• WHAT THE TASK ASKS
Your reply should be the following data, copied exactly.

• Dataset entries

........

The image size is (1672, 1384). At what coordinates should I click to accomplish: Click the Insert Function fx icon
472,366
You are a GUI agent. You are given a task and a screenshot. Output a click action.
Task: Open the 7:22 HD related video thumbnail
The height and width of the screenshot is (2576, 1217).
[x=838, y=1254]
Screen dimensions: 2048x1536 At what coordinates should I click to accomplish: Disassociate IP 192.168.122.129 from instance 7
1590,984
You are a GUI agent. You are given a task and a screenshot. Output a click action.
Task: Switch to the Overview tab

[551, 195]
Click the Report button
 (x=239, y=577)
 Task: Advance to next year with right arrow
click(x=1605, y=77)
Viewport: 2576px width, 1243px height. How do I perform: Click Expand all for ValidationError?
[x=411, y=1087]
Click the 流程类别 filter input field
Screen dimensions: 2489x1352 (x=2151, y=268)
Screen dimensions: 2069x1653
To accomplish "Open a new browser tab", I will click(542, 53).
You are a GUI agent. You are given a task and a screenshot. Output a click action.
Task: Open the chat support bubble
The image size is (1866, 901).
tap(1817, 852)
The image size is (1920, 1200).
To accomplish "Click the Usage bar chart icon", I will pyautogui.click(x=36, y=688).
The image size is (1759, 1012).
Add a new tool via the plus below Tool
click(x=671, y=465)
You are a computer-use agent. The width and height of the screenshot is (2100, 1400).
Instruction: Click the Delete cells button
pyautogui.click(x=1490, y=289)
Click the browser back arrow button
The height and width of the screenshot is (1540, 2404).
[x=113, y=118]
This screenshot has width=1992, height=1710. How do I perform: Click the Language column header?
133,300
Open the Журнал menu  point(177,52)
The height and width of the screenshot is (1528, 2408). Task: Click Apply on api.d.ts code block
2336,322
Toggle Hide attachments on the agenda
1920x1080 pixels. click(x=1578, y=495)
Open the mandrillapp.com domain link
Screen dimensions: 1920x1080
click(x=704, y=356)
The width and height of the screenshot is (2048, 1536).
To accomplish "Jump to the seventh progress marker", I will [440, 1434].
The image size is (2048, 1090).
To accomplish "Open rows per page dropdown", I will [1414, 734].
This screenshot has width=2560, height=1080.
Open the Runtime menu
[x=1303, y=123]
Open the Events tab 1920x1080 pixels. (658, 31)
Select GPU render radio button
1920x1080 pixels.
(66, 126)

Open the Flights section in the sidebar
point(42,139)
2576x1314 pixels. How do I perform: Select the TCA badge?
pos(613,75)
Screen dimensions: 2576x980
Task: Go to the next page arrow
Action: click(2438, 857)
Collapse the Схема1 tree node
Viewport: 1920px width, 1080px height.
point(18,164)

........

• RESPONSE TO THIS TASK
The image size is (1672, 1384). At what coordinates should I click to accomplish: Click the Insert Function fx icon
472,366
You are a GUI agent. You are given a task and a screenshot. Output a click action.
Task: Open the 7:22 HD related video thumbnail
The height and width of the screenshot is (2576, 1217).
[x=838, y=1254]
Screen dimensions: 2048x1536 At what coordinates should I click to accomplish: Disassociate IP 192.168.122.129 from instance 7
1590,984
You are a GUI agent. You are given a task and a screenshot. Output a click action.
Task: Switch to the Overview tab

[551, 195]
Click the Report button
 (x=239, y=577)
 Task: Advance to next year with right arrow
click(x=1605, y=77)
Viewport: 2576px width, 1243px height. How do I perform: Click Expand all for ValidationError?
[x=411, y=1087]
Click the 流程类别 filter input field
Screen dimensions: 2489x1352 (x=2151, y=268)
Screen dimensions: 2069x1653
To accomplish "Open a new browser tab", I will click(542, 53).
You are a GUI agent. You are given a task and a screenshot. Output a click action.
Task: Open the chat support bubble
The image size is (1866, 901).
tap(1817, 852)
The image size is (1920, 1200).
To accomplish "Click the Usage bar chart icon", I will pyautogui.click(x=36, y=688).
The image size is (1759, 1012).
Add a new tool via the plus below Tool
click(x=671, y=465)
You are a computer-use agent. The width and height of the screenshot is (2100, 1400).
Instruction: Click the Delete cells button
pyautogui.click(x=1490, y=289)
Click the browser back arrow button
The height and width of the screenshot is (1540, 2404).
[x=113, y=118]
This screenshot has width=1992, height=1710. How do I perform: Click the Language column header?
133,300
Open the Журнал menu  point(177,52)
The height and width of the screenshot is (1528, 2408). Task: Click Apply on api.d.ts code block
2336,322
Toggle Hide attachments on the agenda
1920x1080 pixels. click(x=1578, y=495)
Open the mandrillapp.com domain link
Screen dimensions: 1920x1080
click(x=704, y=356)
The width and height of the screenshot is (2048, 1536).
To accomplish "Jump to the seventh progress marker", I will [440, 1434].
The image size is (2048, 1090).
To accomplish "Open rows per page dropdown", I will [1414, 734].
This screenshot has width=2560, height=1080.
Open the Runtime menu
[x=1303, y=123]
Open the Events tab 1920x1080 pixels. (658, 31)
Select GPU render radio button
1920x1080 pixels.
(66, 126)

Open the Flights section in the sidebar
point(42,139)
2576x1314 pixels. How do I perform: Select the TCA badge?
pos(613,75)
Screen dimensions: 2576x980
Task: Go to the next page arrow
Action: click(2438, 857)
Collapse the Схема1 tree node
Viewport: 1920px width, 1080px height.
point(18,164)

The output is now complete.